# MATERIAL FOR THIS TASK
::::

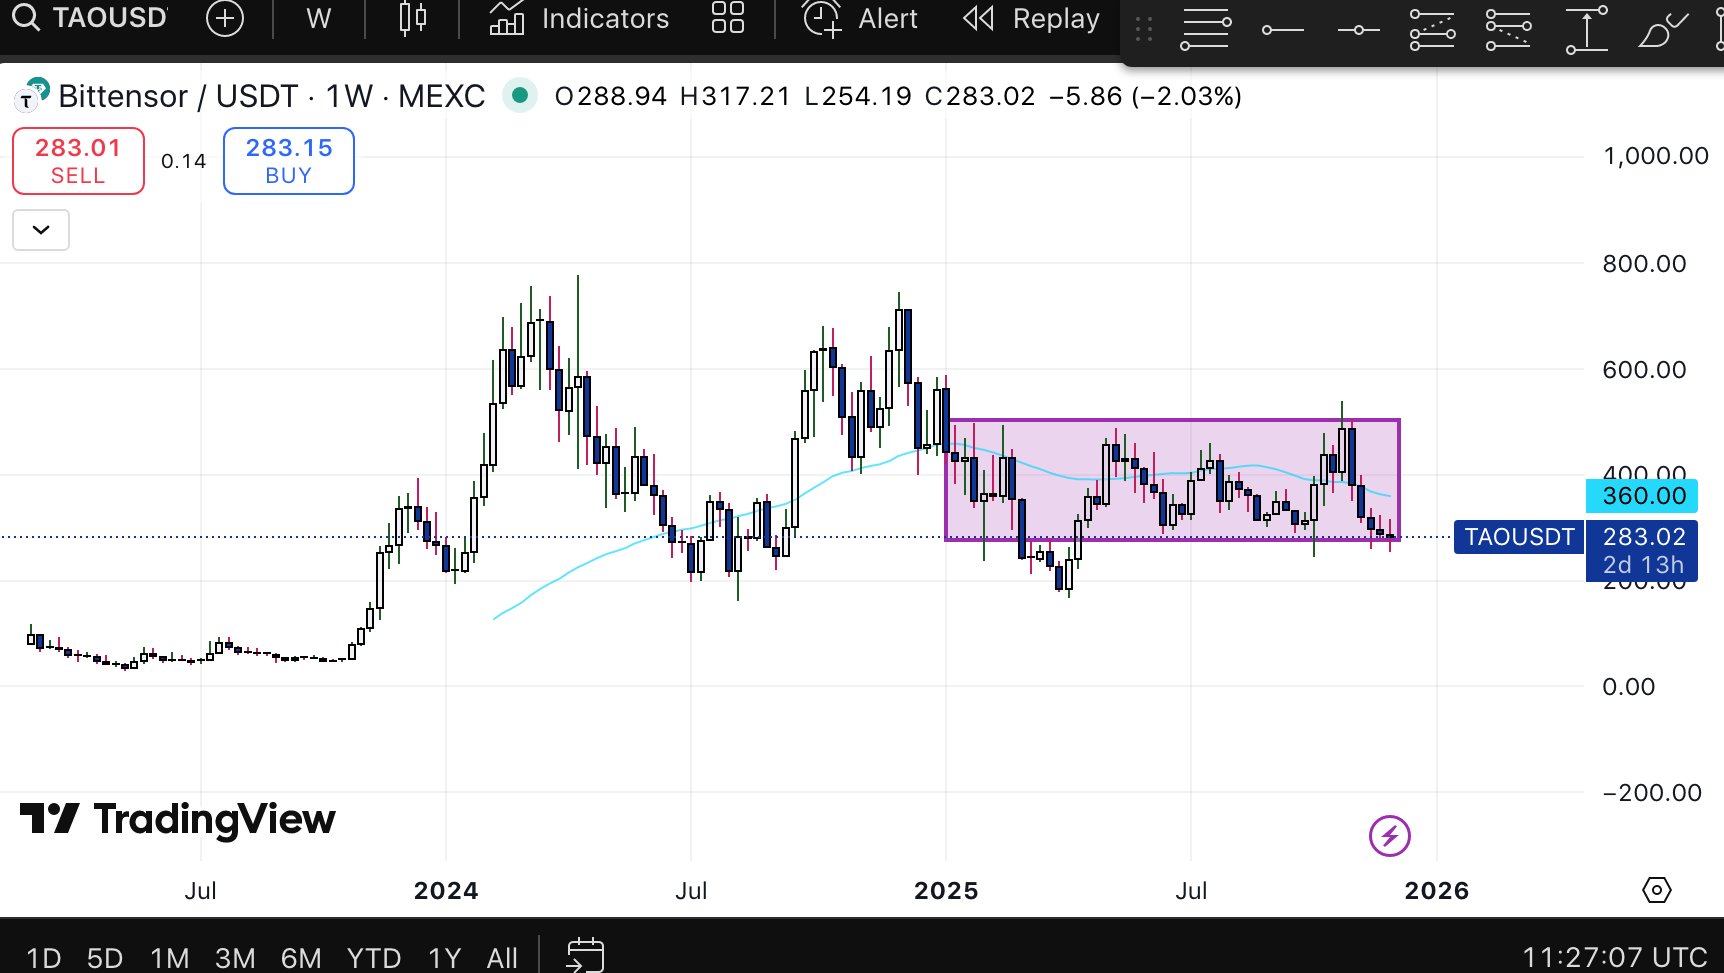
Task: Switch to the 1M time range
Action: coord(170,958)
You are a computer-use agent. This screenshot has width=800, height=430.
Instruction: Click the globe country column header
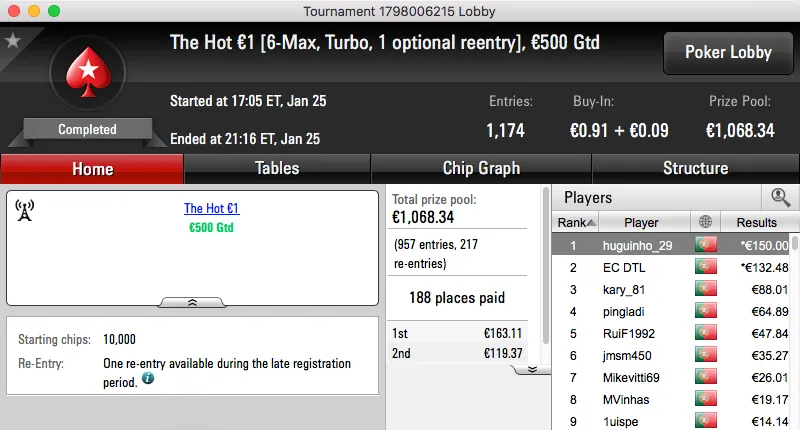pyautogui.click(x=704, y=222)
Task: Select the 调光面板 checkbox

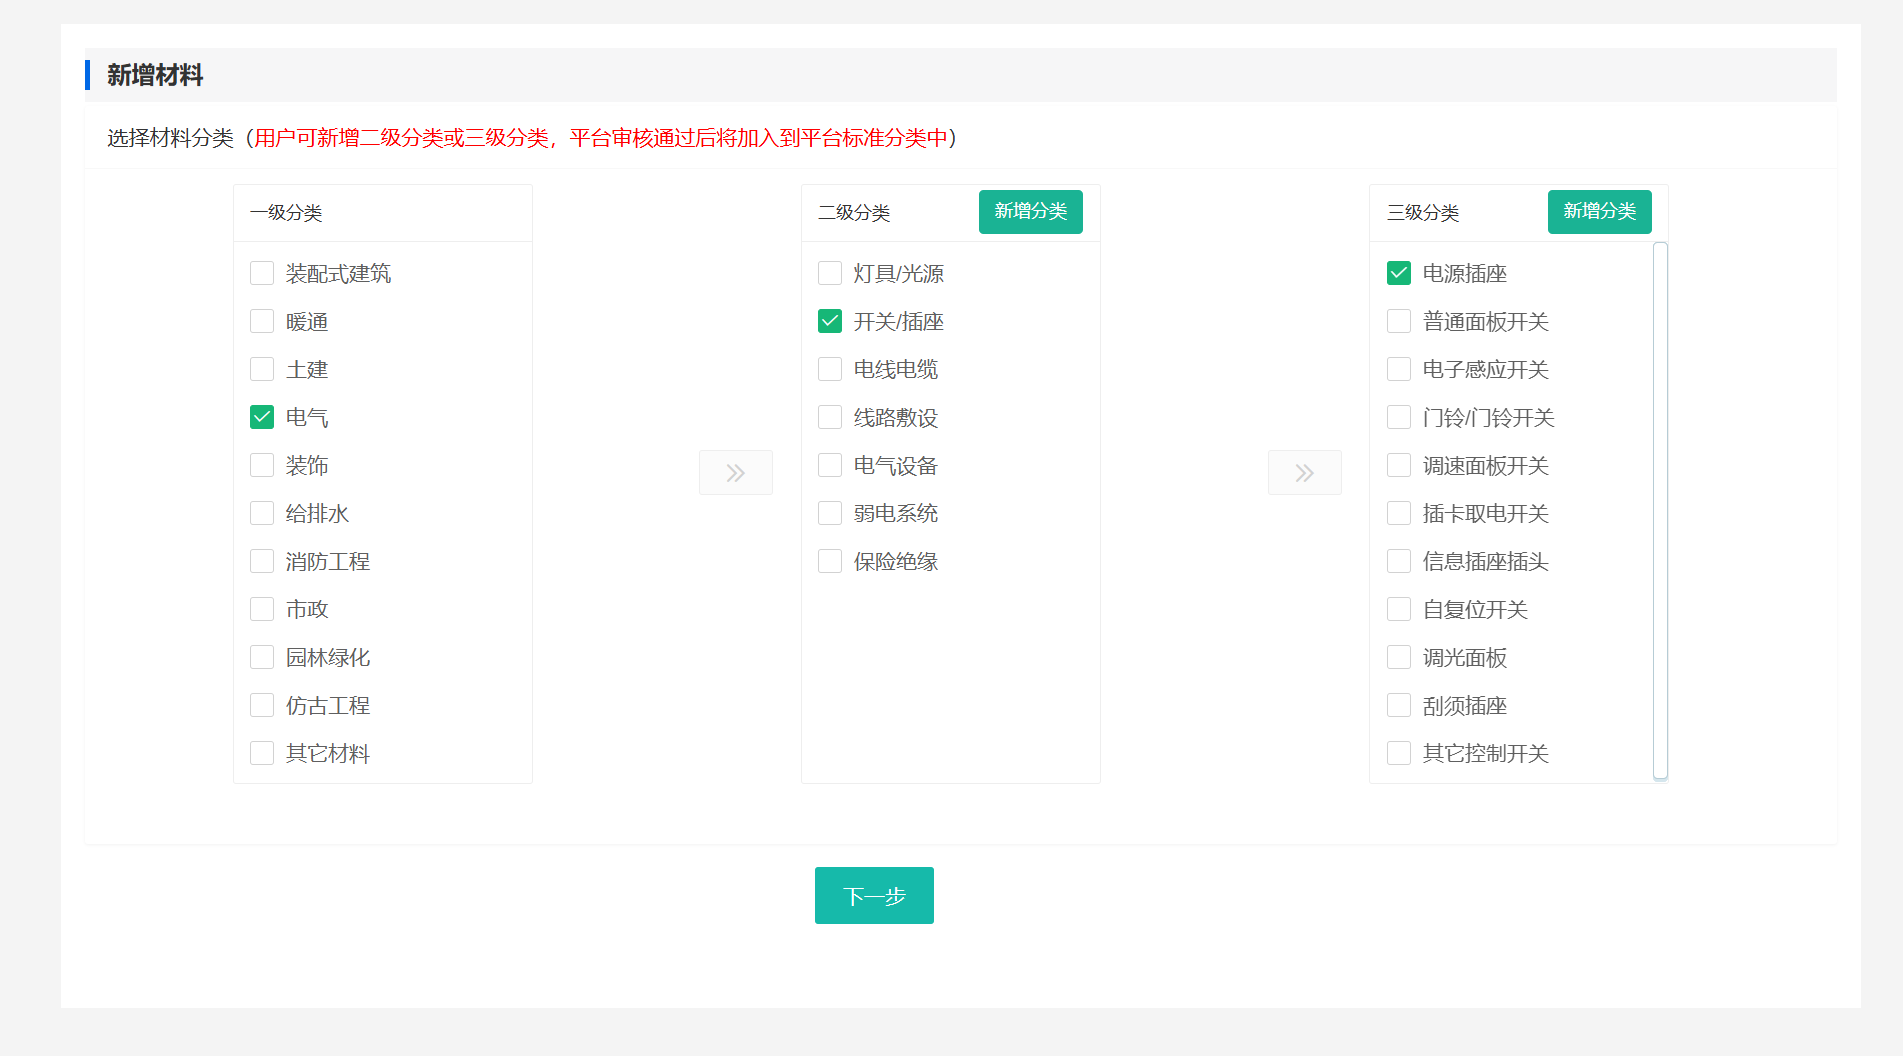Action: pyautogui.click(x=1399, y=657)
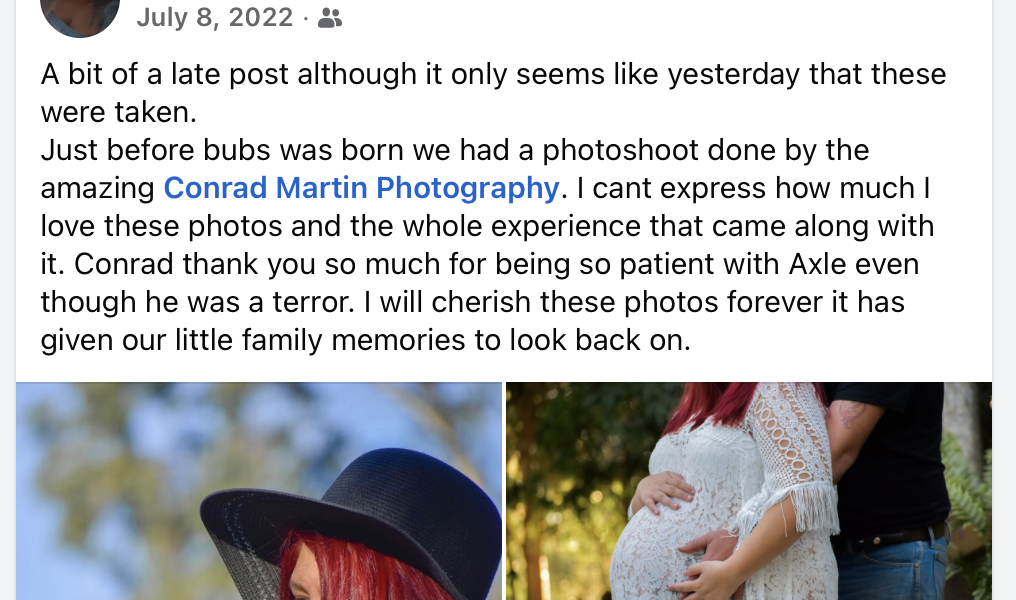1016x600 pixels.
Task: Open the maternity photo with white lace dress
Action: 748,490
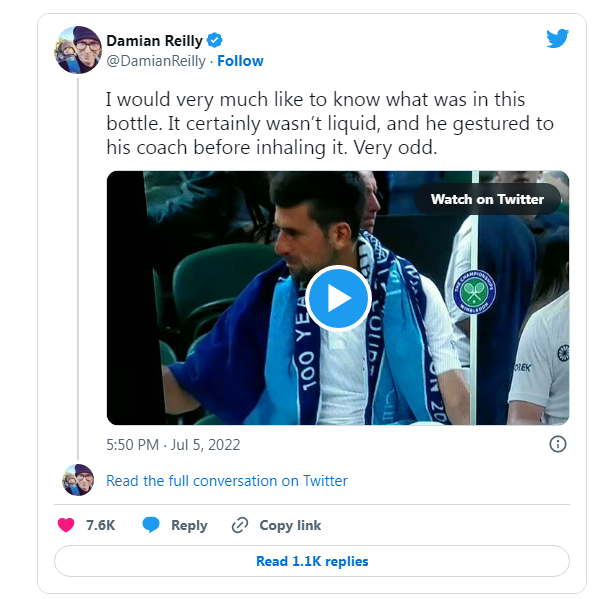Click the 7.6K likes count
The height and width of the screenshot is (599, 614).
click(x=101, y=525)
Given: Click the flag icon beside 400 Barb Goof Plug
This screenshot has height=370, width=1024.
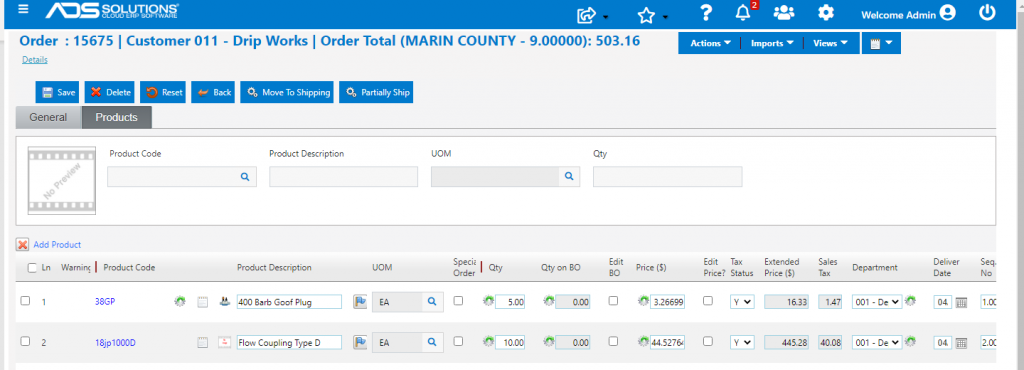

::::

# WHAT THE TASK ASKS
From the line with "Given: Click the" to the final line of the entries above, reproduce each line exactly and nothing else; the pictures stay out.

# EXERCISE RESPONSE
Given: Click the flag icon beside 400 Barb Goof Plug
This screenshot has height=370, width=1024.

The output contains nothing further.